*** INPUT DATA Section Begins ***

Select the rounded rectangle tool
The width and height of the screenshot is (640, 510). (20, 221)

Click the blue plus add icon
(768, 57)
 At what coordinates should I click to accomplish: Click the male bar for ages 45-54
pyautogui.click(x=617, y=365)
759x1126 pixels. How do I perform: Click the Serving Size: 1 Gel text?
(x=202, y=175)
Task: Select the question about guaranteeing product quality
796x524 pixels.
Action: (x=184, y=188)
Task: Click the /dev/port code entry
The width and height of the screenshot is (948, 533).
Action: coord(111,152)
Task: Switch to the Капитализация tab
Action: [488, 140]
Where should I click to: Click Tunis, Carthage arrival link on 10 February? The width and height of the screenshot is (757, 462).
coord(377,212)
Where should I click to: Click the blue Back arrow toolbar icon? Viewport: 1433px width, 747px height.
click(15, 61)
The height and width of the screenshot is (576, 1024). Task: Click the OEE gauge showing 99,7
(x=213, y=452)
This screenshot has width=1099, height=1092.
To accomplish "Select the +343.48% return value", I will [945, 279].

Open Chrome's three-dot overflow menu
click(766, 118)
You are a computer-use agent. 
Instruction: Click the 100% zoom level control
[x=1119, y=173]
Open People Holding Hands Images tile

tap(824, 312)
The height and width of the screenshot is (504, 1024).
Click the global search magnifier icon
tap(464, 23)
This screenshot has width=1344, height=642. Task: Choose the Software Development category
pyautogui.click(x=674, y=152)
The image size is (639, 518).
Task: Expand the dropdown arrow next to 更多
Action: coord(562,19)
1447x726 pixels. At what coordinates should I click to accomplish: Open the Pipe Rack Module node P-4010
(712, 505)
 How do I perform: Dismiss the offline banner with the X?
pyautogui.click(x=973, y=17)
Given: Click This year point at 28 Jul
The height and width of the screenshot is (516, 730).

*** INPUT DATA Section Ends ***

__WHAT YOU NEED TO DO__
Go through the records above and copy each line exactly.

__EXERCISE ANSWER__
Select the rounded rectangle tool
The width and height of the screenshot is (640, 510). (20, 221)

Click the blue plus add icon
(768, 57)
 At what coordinates should I click to accomplish: Click the male bar for ages 45-54
pyautogui.click(x=617, y=365)
759x1126 pixels. How do I perform: Click the Serving Size: 1 Gel text?
(x=202, y=175)
Task: Select the question about guaranteeing product quality
796x524 pixels.
Action: (x=184, y=188)
Task: Click the /dev/port code entry
The width and height of the screenshot is (948, 533).
Action: coord(111,152)
Task: Switch to the Капитализация tab
Action: [488, 140]
Where should I click to: Click Tunis, Carthage arrival link on 10 February? The width and height of the screenshot is (757, 462).
coord(377,212)
Where should I click to: Click the blue Back arrow toolbar icon? Viewport: 1433px width, 747px height.
click(15, 61)
The height and width of the screenshot is (576, 1024). Task: Click the OEE gauge showing 99,7
(x=213, y=452)
This screenshot has width=1099, height=1092.
To accomplish "Select the +343.48% return value", I will [945, 279].

Open Chrome's three-dot overflow menu
click(766, 118)
You are a computer-use agent. 
Instruction: Click the 100% zoom level control
[x=1119, y=173]
Open People Holding Hands Images tile

tap(824, 312)
The height and width of the screenshot is (504, 1024).
Click the global search magnifier icon
tap(464, 23)
This screenshot has width=1344, height=642. Task: Choose the Software Development category
pyautogui.click(x=674, y=152)
The image size is (639, 518).
Task: Expand the dropdown arrow next to 更多
Action: coord(562,19)
1447x726 pixels. At what coordinates should I click to accomplish: Open the Pipe Rack Module node P-4010
(712, 505)
 How do I perform: Dismiss the offline banner with the X?
pyautogui.click(x=973, y=17)
Given: Click This year point at 28 Jul
The height and width of the screenshot is (516, 730).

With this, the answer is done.